There are numerous ways to detect the deterioration of ice, but ice islands are extremely difficult to access for setting up data collection programs. This leads to my second point. I have very much enjoyed being involved in a number of unique projects dedicated to the development of new technology, as well as the application of existing technology, for detecting the deterioration of these drifting ice features. This work, which has been conducted with others at the Water and Ice Research Lab (Carleton University) and with numerous collaborators, involves both remote and in-situ data collection.

Anna and team members installing equipment on an ice island in Baffin Bay, Nunavut, Canada. Video: Graham Clark.

One of the reasons that I enjoy geographic research is that there is often a chance to apply theory to real-world applications.
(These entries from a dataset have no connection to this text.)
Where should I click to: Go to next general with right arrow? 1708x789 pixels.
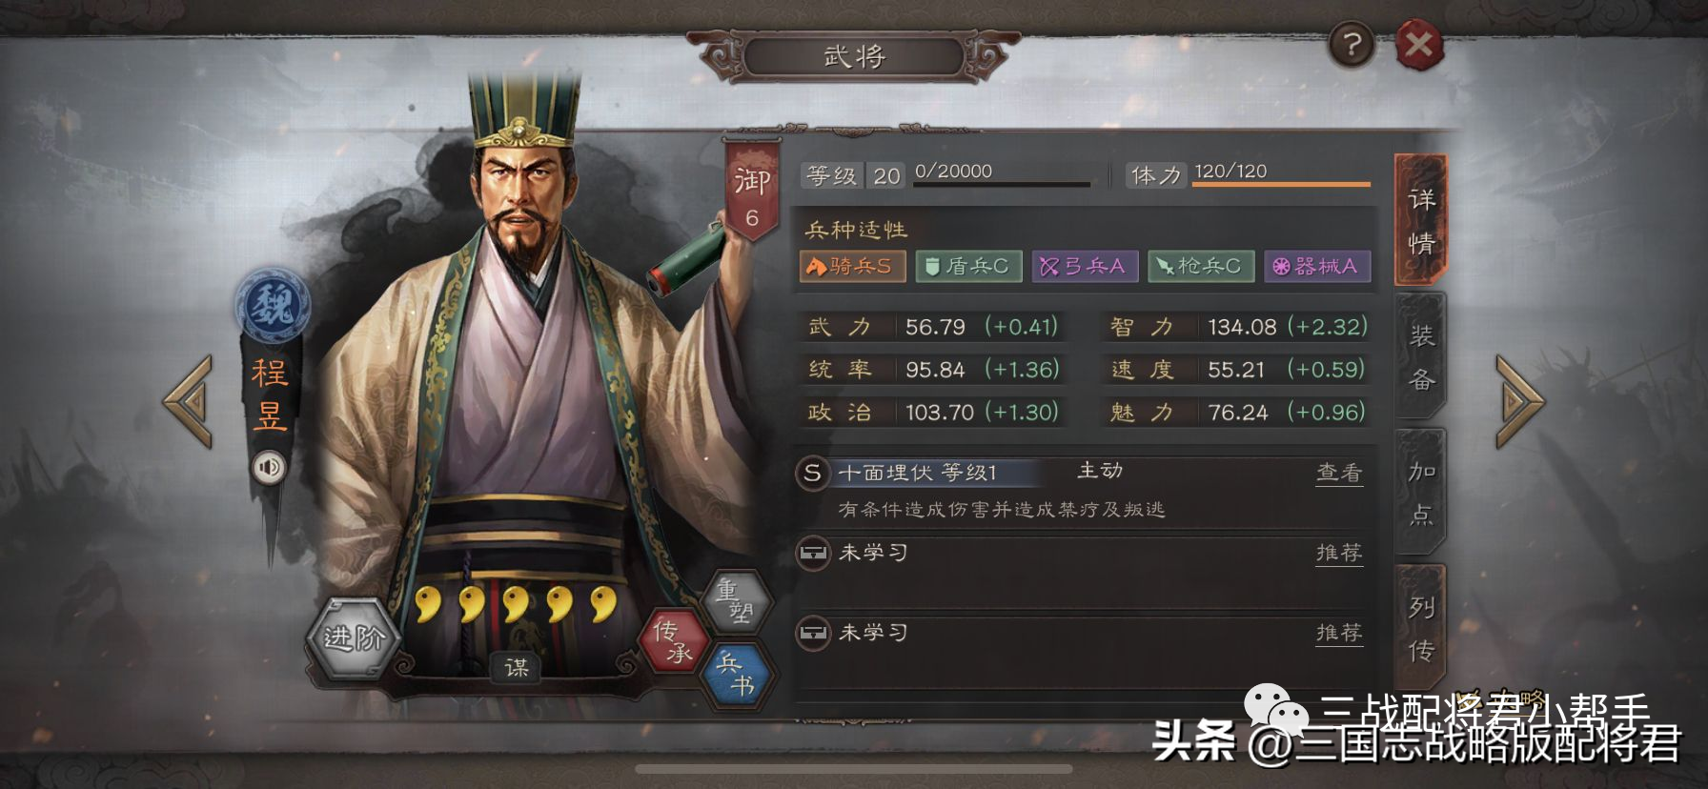[1518, 402]
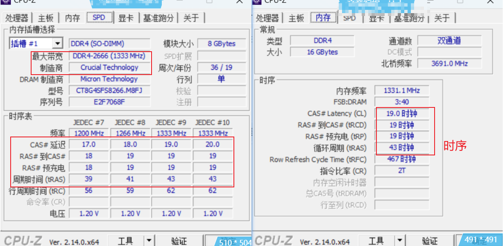Select the 内存 tab in left window
This screenshot has height=246, width=503.
pyautogui.click(x=73, y=18)
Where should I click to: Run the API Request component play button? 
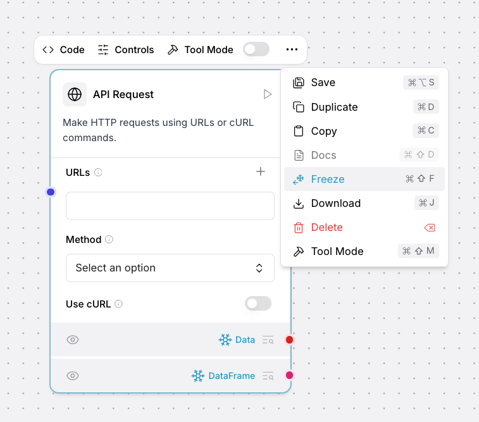(268, 94)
Ice islands are of interest to government, academic and industrial researchers and stakeholders due to their recent connection to climate change and the varied potential consequence of their drift and deterioration on the marine ecosystem. Because of this, I feel that I’ve been able to dip my toe, so to speak, in the literature of numerous different fields of research, as well as produce results and develop research methods that will be useful to a wide audience.
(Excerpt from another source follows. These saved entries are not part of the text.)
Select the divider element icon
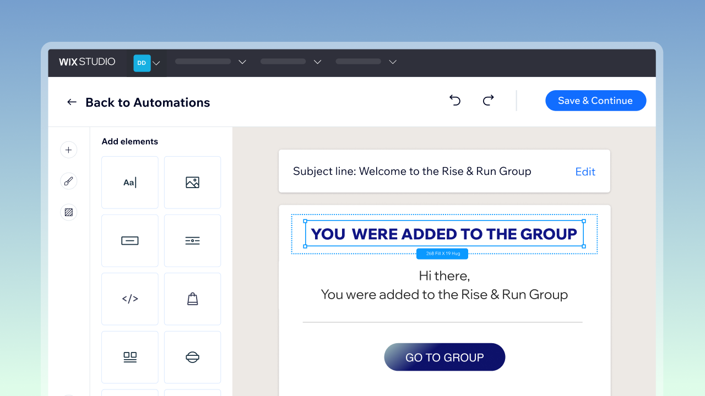 pos(192,240)
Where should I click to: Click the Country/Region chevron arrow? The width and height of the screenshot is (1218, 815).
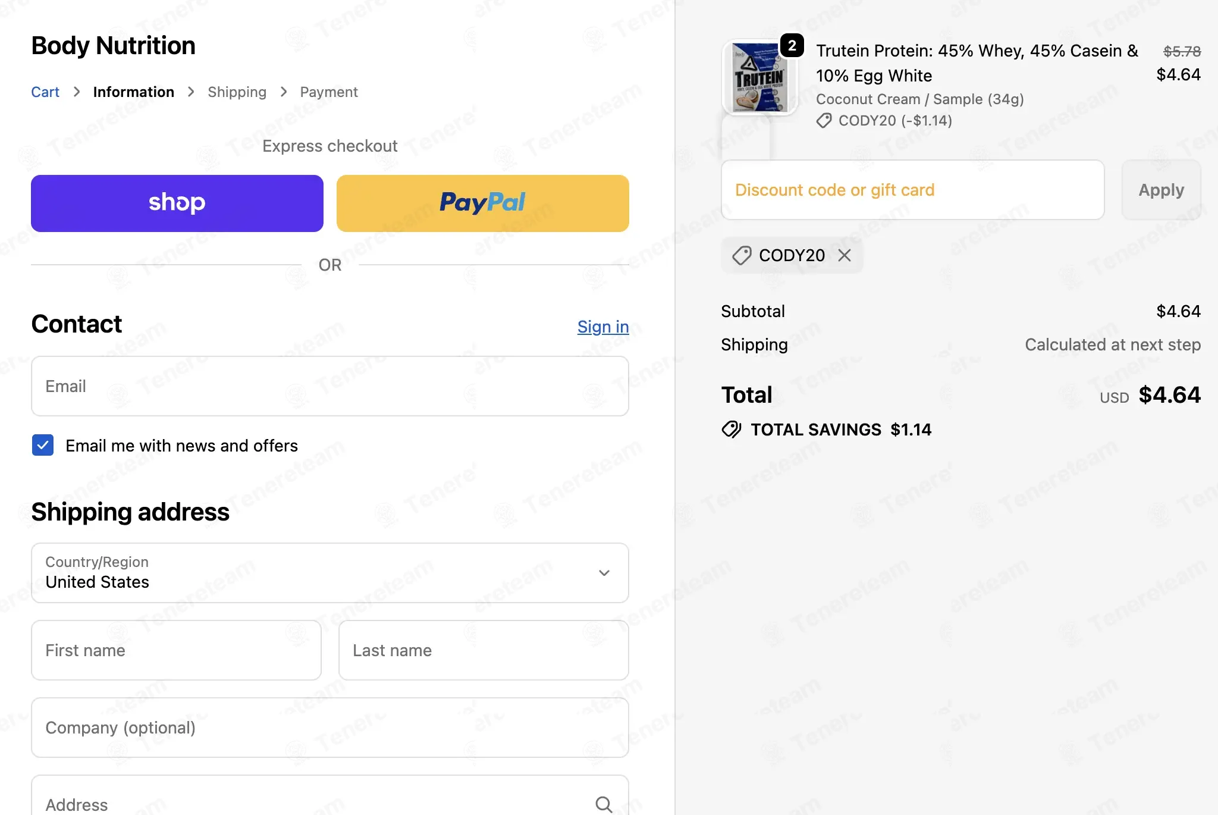tap(604, 573)
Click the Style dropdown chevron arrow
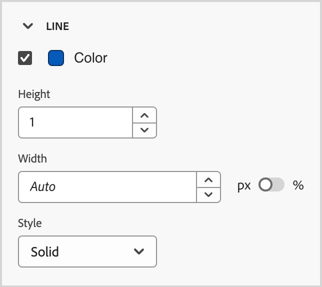322x287 pixels. [140, 252]
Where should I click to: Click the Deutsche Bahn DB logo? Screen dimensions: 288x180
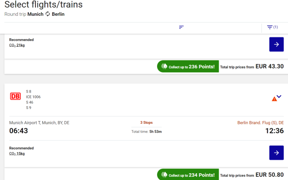pyautogui.click(x=15, y=97)
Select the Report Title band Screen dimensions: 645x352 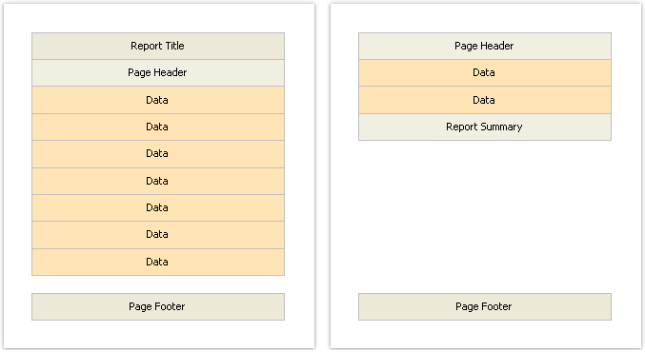coord(158,46)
Setting up a stationary ice penetrating radar system to monitor an ice island’s thickness change. Photo credit: Graham Clark.

Setting up a stationary ice penetrating radar system to monitor an ice island’s thickness change. Photo credit: Graham Clark.

Lastly are the field experiences, which have the best photo ops. Accessing the top of an ice island is a feat unto itself that can involve numerous airplane flights, ships, helicopters and/or snowmobiles. Each trip is its own adventure. Though I have been stymied more times than I’d like to count, the ever-continuing challenge of just getting to your field site makes the successful trips that much sweeter.

Anna and Jaypootie Moesesie collecting a thickness profile with ice penetrating radar in May 2016. This ice island, “PII-A-1-f”, was located close to Qikiqtarjuaq, Nunavut.

Anna and Jaypootie Moesesie collecting a thickness profile with ice penetrating radar in May 2016. This ice island, “PII-A-1-f”, was located close to Qikiqtarjuaq, Nunavut.

Due to the time crunch on field days, I find it to be difficult to stop and reflect on how amazing it is to be walking around on an iceberg so giant that you can’t even see where it ends. I am very fortunate to have been able to visit, study and share the stories of these impressive and beautiful ice features.

An ice island grounded near Baffin Island, Nunavut. Photo credit: Lauren Candlish.

An ice island grounded near Baffin Island, Nunavut. Photo credit: Lauren Candlish.

Reference:

Crawford, A.J. 2013. Ice island deterioration in the Canadian Arctic: Rates, patterns and model evaluation. MSc thesis. Carleton University, Ottawa, Ontario, Canada. 140 pp.